Keep Your Vegetable Garden Growing Year Round

No need to limit vegetable gardening to just the spring and summer. Extend your vegetable gardening through the first frosts.

| November/December 1972

This Nebraska vegetable grower says you are cheating yourself if you grow only a spring and summer garden!

Much of my very best vegetables, fruits and berries are harvested long after the first fall frosts.
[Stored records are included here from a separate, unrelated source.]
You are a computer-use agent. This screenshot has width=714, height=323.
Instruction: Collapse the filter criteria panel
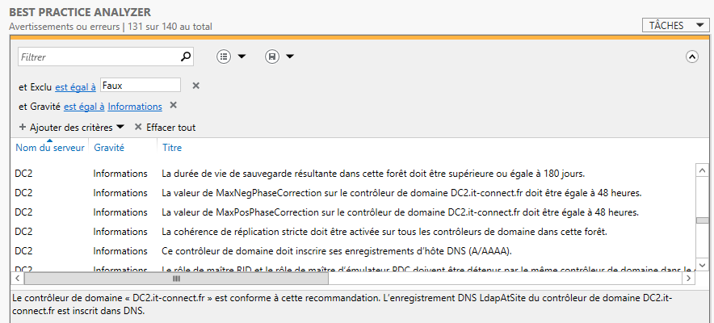(691, 57)
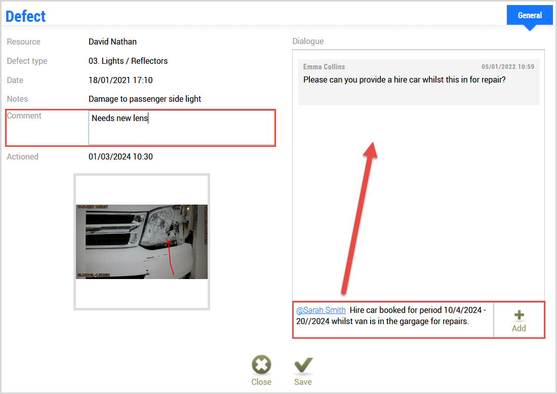The image size is (557, 394).
Task: Click into the Comment text box
Action: click(x=181, y=128)
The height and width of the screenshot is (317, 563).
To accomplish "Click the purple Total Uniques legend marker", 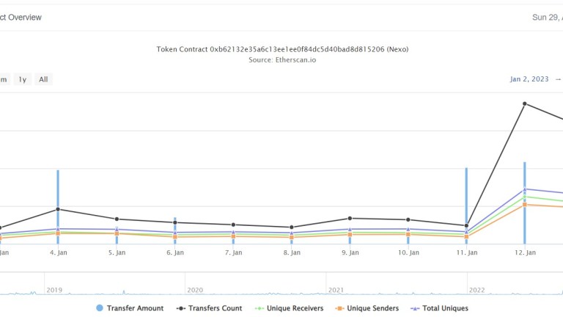I will point(414,308).
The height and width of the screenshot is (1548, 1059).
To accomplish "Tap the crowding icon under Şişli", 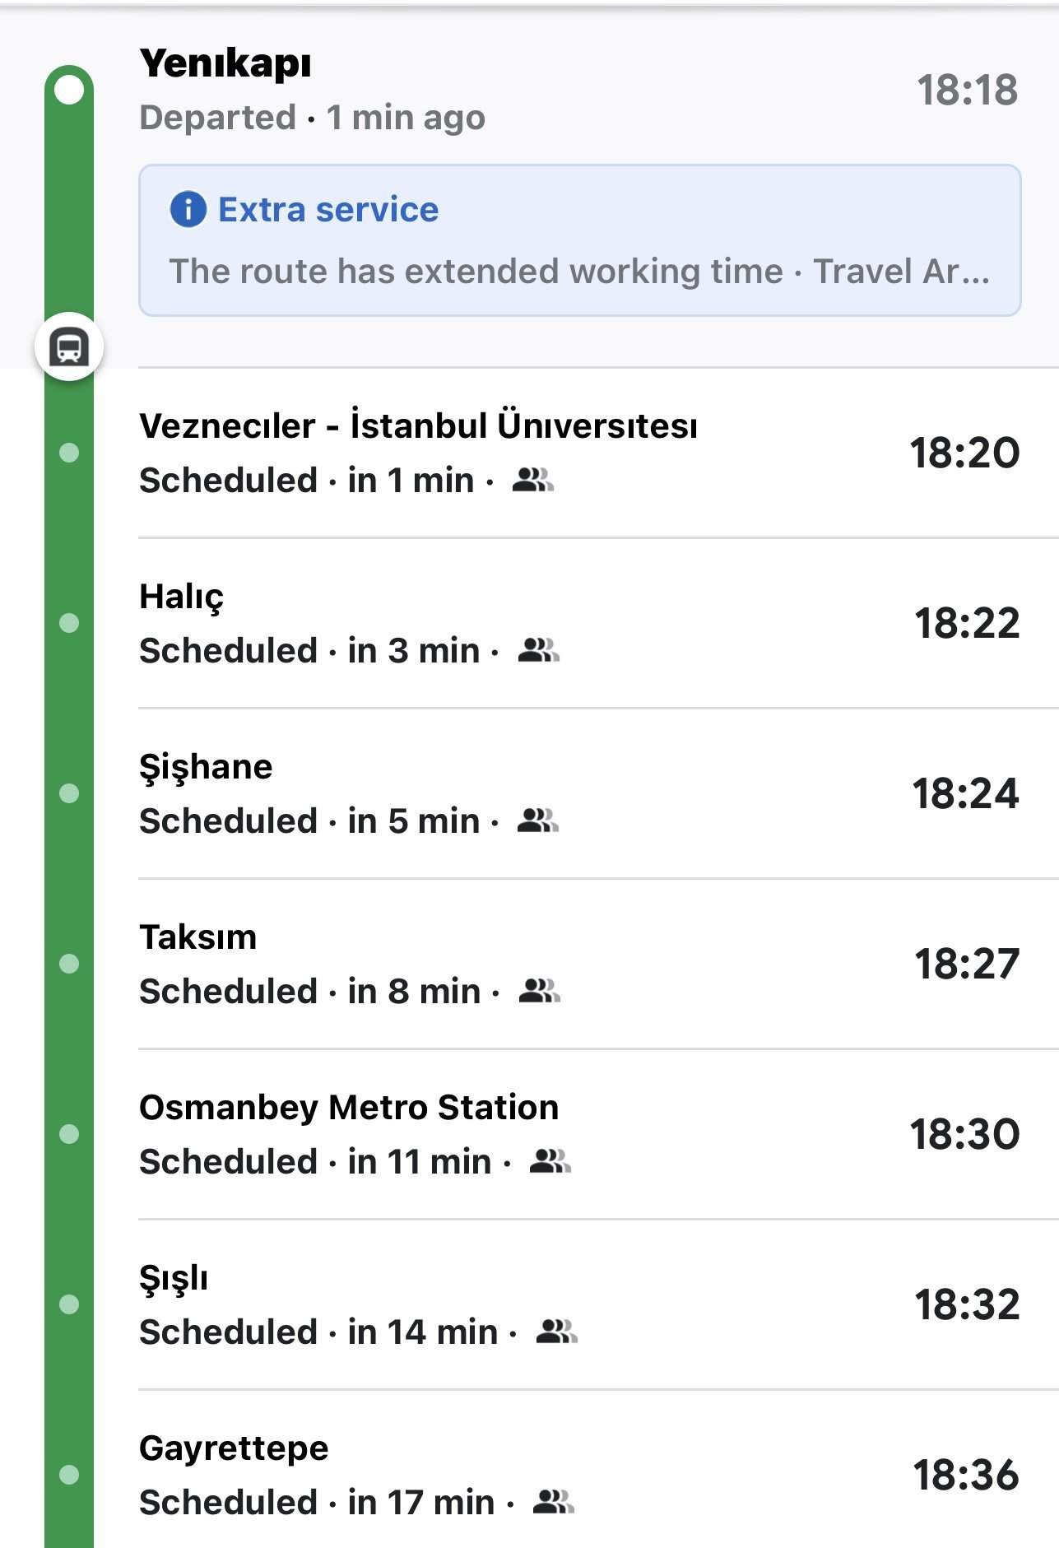I will [556, 1332].
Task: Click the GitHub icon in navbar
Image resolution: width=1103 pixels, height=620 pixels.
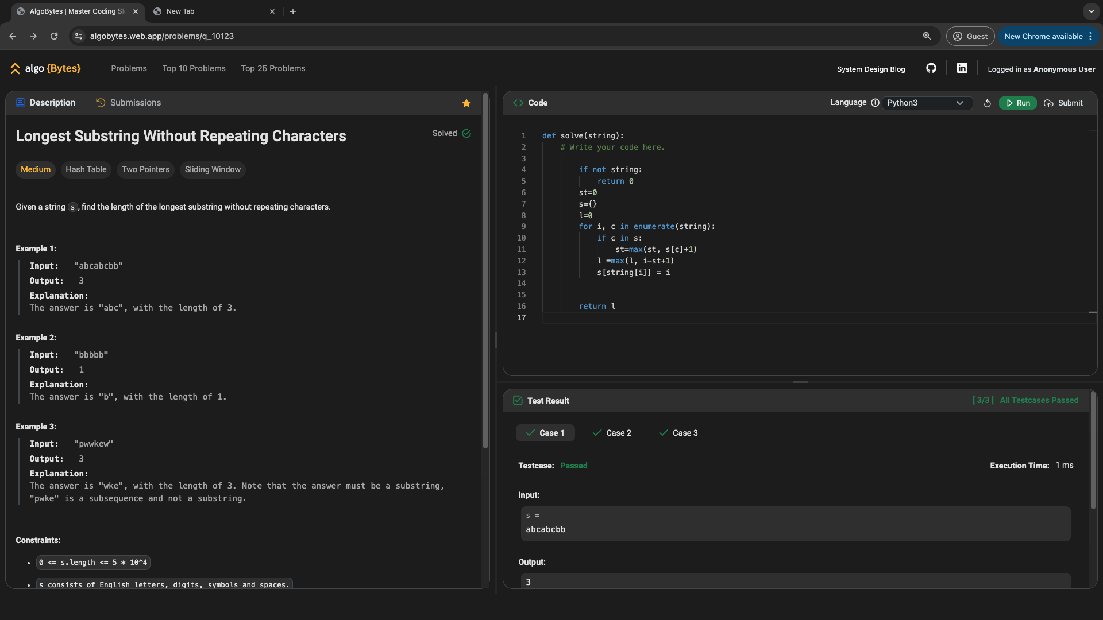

On a recent crisp late October day, my garden provided me with sweet corn, three kinds of summer squash, beans (green, wax and lima), peppers, beets, salsify, parsnips, potatoes, Swiss chard, spinach, celery, strawberries, garden huckleberries, turnips, green peas, black-eyed peas, radishes, lettuce, carrots, tomatoes, cucumbers, winter squash, pumpkins and good, big cantaloupes and watermelons!

The Three Easy Steps to a Lush Late Garden

My first step toward having fresh, healthful garden produce in abundance through October and November — even into December — was to stop thinking of autumn frosts as impossible-to-defeat garden-killing monsters.

Frost is beneficial. For one thing, my insect problems halt abruptly when the thermometer drops to 32 degrees the first time. Mature produce, on the other hand, will stay in prime condition on the plant for a much longer time during cool weather.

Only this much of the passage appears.